Berlusconi-Fini. Quali conseguenze sulla politica scolastica
La scena politica della scorsa settimana è stata dominata dallo scontro pubblico, verificatosi all’interno della direzione nazionale del Pdl, tra i due cofondatori del partito, Silvio Berlusconi e Gianfranco Fini.
In più di un’occasione Fini non ha mancato di prendere le distanze dalle posizioni del governo o di qualche suo ministro su questioni da lui giudicate rilevanti sul piano dei principi. Lo ha fatto anche nel campo della politica scolastica, criticando apertamente, per esempio, ogni forma di discriminazione degli alunni stranieri e, recentemente, la proposta di concorsi e albi regionali per gli insegnanti, riservati ai residenti nelle singole regioni.
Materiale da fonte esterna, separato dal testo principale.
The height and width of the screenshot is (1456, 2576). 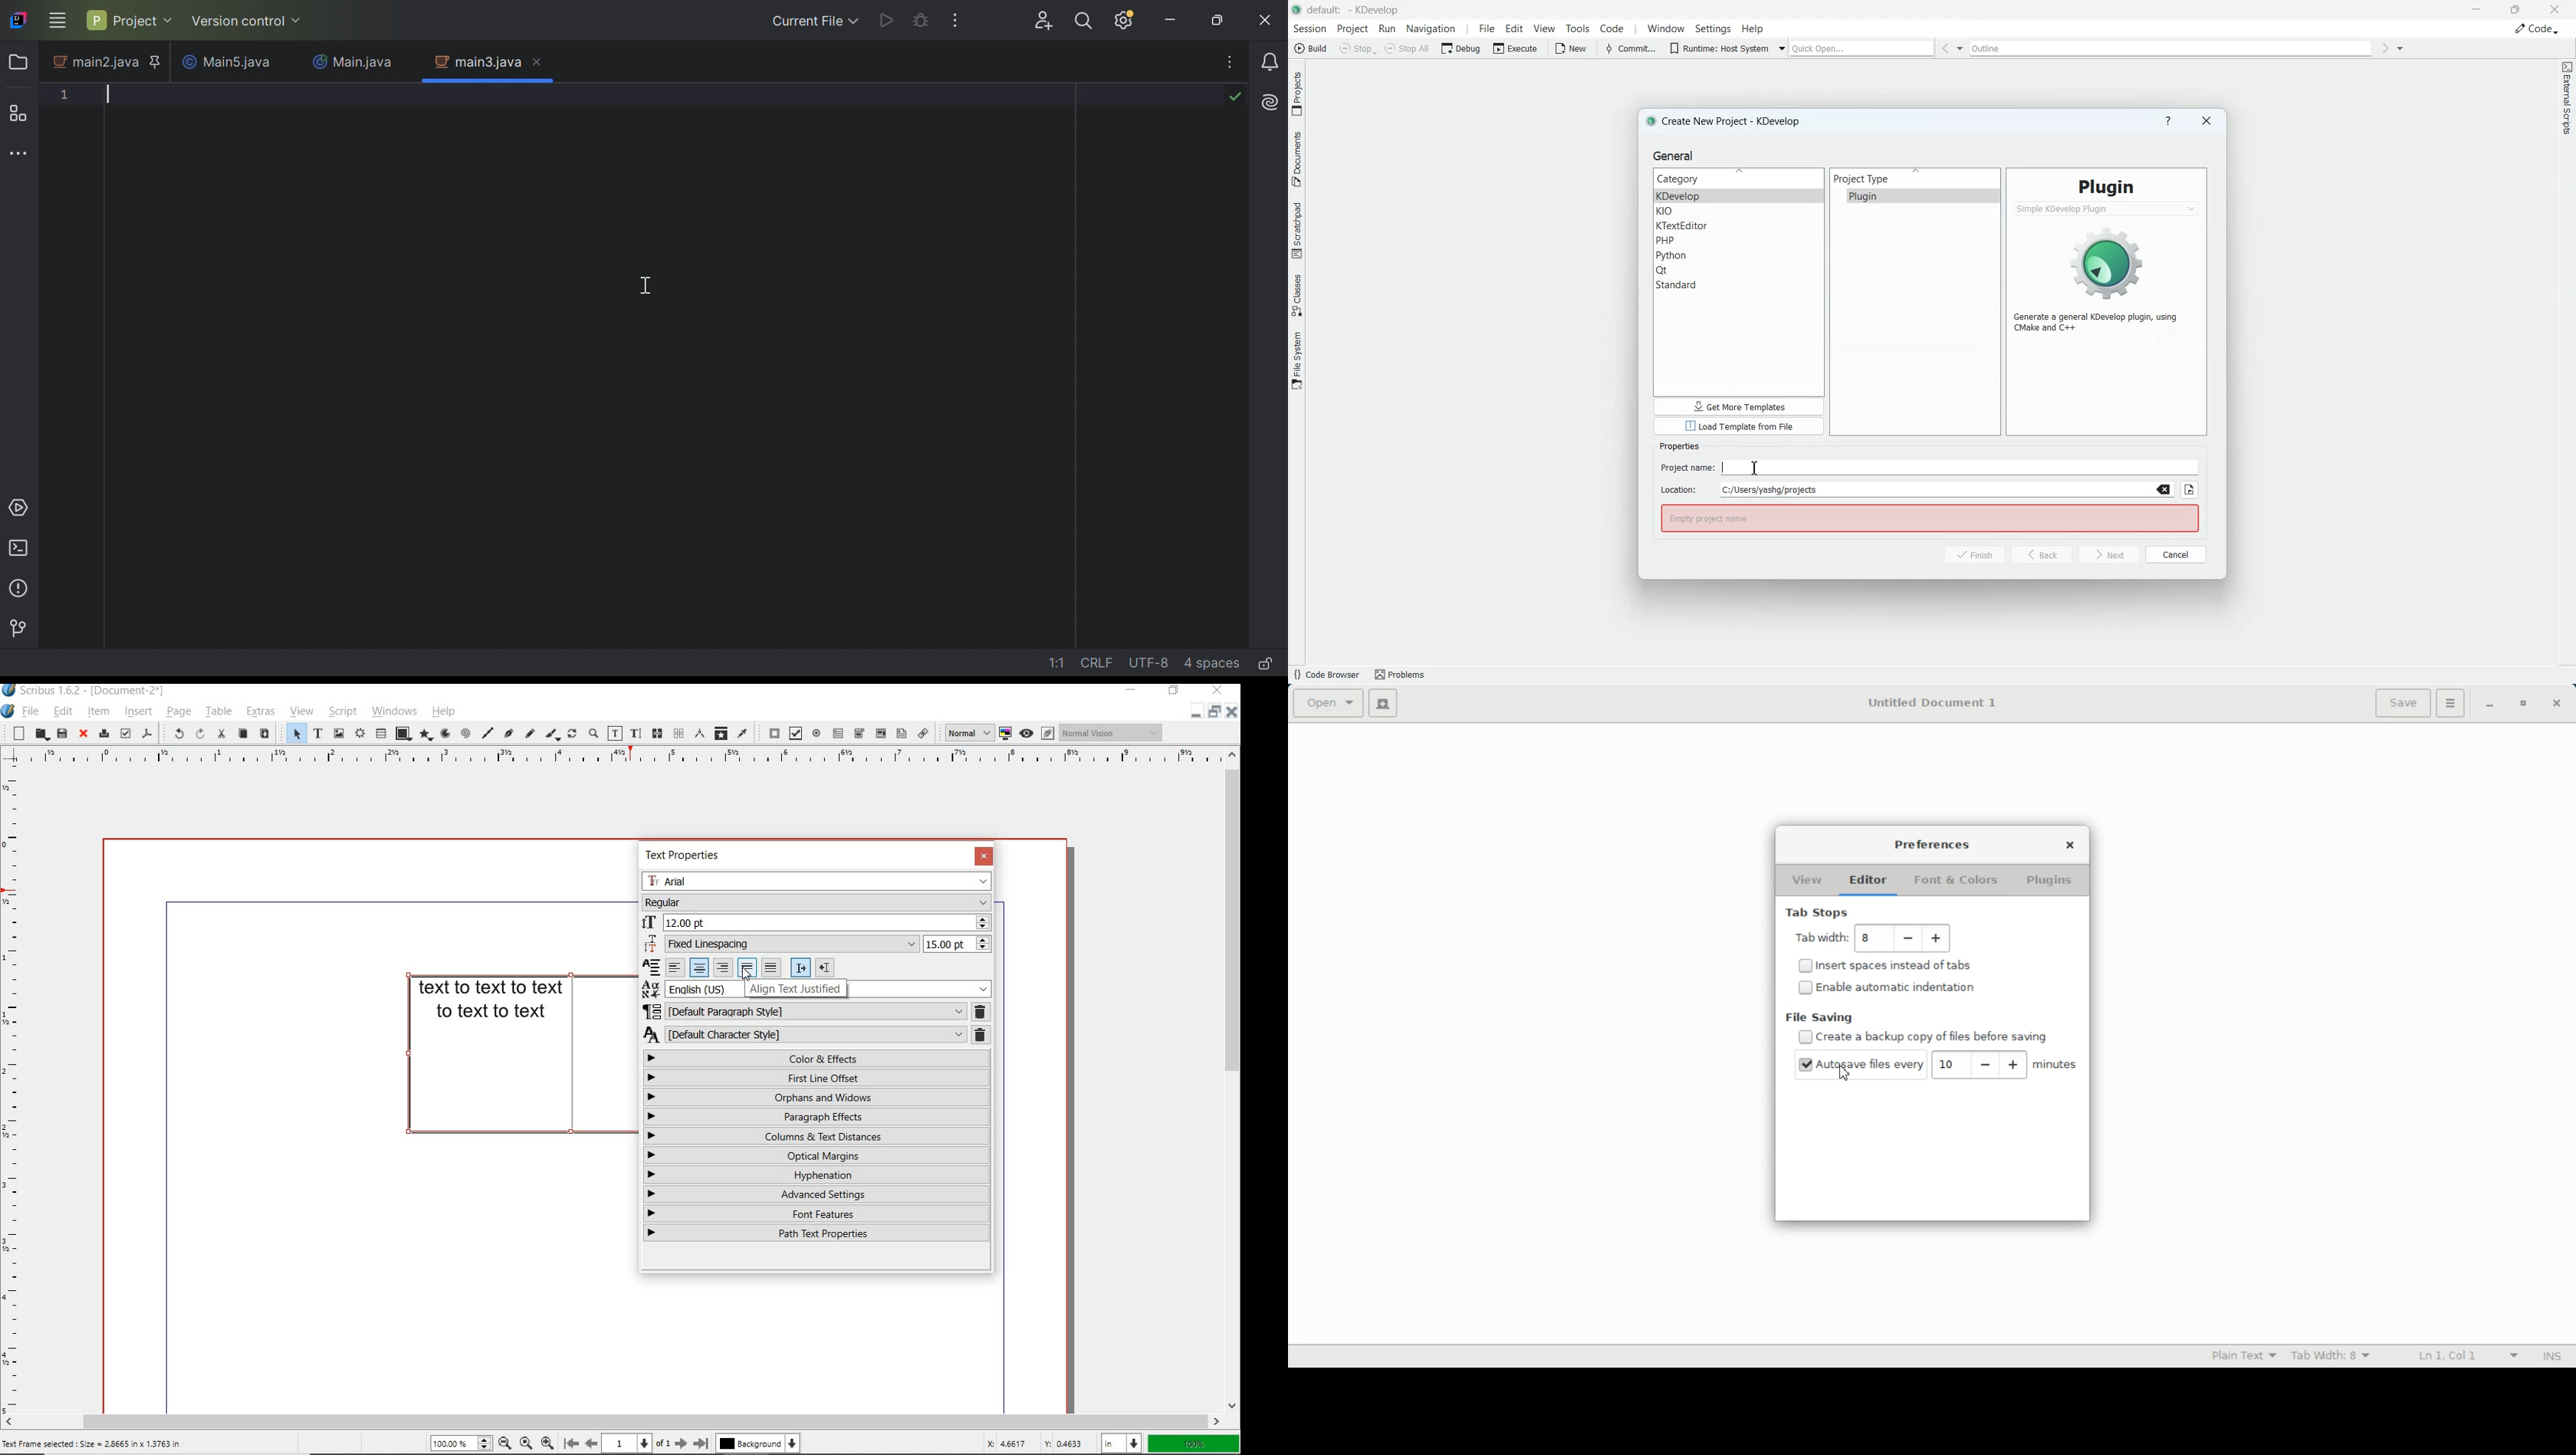 What do you see at coordinates (817, 882) in the screenshot?
I see `FONT FAMILY` at bounding box center [817, 882].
In passato, prima della confluenza nel Pdl, AN aveva mantenuto posizioni sostanzialmente conservatrici, bloccando alcune delle più rilevanti novità che il riformismo berlusconiano-morattiano delle “tre i” aveva messo in cantiere, a volte come ipotesi (per esempio la riduzione della scuola secondaria superiore a quattro anni), a volte come proposta (per esempio la formazione di due aree di effettiva pari dignità, una liceale e una tecnico-professionale, senza licealizzare l’istruzione tecnica), e a volte come decisione amministrativa (per esempio la formazione linguistica nella prima bozza di Indicazioni nazionali per il primo ciclo).
Dopo la confluenza nel Pdl è iniziata, da parte di Fini, la ricerca di nuovi temi e idee-guida, assai più orientati al futuro che al passato. Ciò può aver sconcertato una parte del tradizionale elettorato ex AN, ma ha anche aperto problematiche e prospettive nuove, più dinamiche. In questo quadro, e sempre che non intervengano fatti nuovi e traumatici (elezioni anticipate, scissione del Pdl, destrutturazione dell’attuale quadro politico e di alleanze), il contributo di Fini e dei “finiani” alla gestione, anche parlamentare, di alcuni delicati problemi di politica scolastica potrebbe essere importante. E non di segno conservatore.